Within the General Partner there will be groups of people with a range of interests in the underlying asset; Fund Administration will have their servicing needs (capital flows and performance reporting, valuations…), Investor Relations will want to respond to the needs of the investors, Investment Officers will be looking at performance monitoring data, forecasts, and comparative data within the sector. Then Tax and Compliance and ESG departments will have their interests…
We could add Auditors, other third parties (external lenders), perhaps a Depositary Bank, Fiduciary bodies …
This is a story about multiple interested parties
This is a story about multiple interested parties, all contributing to the data pool or with a need for pieces or views of a single super-set of data; data related to a single asset, the investment vehicle owning that asset, and the structures which surround it (beneficial owners, nominees, carry partners, co-investors …)
Today that “single super-set of data” (capital cash flows, income and expenditure, critical documents, investment monitoring KPIs, meta-data…) is distributed across an asset servicing supply chain. Today, the GP may have much of that data on their infrastructure, their Administrator some more, the Custodian a piece of it … The Investor gets what they ask for (if they are big enough) or what is shared (if they are not).
Not Friction-free
The “single super-set of data” is fragmented, and the pieces are not readily accessible to accredited participants. Worse still, pieces are duplicated (which really means they are “presumed to be duplicated” but “copies” may not be authenticated copies and that introduces problems), copies of data become out of date or out-of-sync.
Who maintains the “master data” – “the source of truth”? The GP, the Administrator, the Custodian? How does the “source of truth” notify the other parties of changes to underlying data?
On a small scale, teams can compensate for the shortcomings of fragmented and distributed data. But once an enterprise tries to scale, the operational problems become too large for overtime and discretionary effort on behalf of the critical personnel. The data architecture and support systems become the defining constraint on business growth.
Hiring more people is one route. Outsourcing problematic functions to a lower-cost location is another. But typically, the decision to outsource is based on input costs rather than output value.
Don’t fix the problem, just reduce the direct cost.
Well, that may work for a while, but growth will still find you out and without addressing the core operational issue the attendant operational risk does not go away.

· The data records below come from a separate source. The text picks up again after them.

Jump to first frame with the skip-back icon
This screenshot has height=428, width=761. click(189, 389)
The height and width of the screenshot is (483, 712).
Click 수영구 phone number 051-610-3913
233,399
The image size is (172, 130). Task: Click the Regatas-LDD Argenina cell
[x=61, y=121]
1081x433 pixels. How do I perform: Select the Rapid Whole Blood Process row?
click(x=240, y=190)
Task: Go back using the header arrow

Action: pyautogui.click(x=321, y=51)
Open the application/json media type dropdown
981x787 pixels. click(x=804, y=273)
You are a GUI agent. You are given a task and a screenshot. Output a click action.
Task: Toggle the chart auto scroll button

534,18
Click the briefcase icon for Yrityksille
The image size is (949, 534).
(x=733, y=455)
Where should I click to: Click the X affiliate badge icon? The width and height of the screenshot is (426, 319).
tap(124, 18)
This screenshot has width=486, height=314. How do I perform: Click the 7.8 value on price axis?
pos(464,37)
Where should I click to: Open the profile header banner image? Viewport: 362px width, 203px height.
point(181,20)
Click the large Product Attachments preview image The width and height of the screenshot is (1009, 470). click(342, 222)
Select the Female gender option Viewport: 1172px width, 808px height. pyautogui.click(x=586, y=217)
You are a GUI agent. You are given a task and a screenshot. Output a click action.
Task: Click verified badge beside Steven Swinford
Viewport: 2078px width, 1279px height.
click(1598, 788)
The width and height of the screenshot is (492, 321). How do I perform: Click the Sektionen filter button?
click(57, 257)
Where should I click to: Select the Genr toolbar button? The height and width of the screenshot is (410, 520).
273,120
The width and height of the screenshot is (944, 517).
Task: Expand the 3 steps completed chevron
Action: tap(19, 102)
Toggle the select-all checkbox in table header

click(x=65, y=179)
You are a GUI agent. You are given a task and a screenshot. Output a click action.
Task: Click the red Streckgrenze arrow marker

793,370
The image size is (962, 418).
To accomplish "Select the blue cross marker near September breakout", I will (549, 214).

Is a low-cost operational failure any more comforting?
Big players get bigger (and stay bigger) sustained by robust data models supported by appropriate tools. They recognise the advantages. They have removed an obstacle to growth and reduced operational risk. They still have work to do offering interoperability with other participants. They may also have local issues getting different generations of “best of breed” applications to communicate. But the core model is there. There is a vision of convergence towards a data model which supports the data needs of all stakeholders.
“Enterprise Data Management” is a well-used but less understood phrase. In Private Markets, a Federated Data Management model is a more practical goal. Build out from those functional areas and supply-chain providers which have a degree of self-sufficiency. Link those islands together with appropriate tools and processes.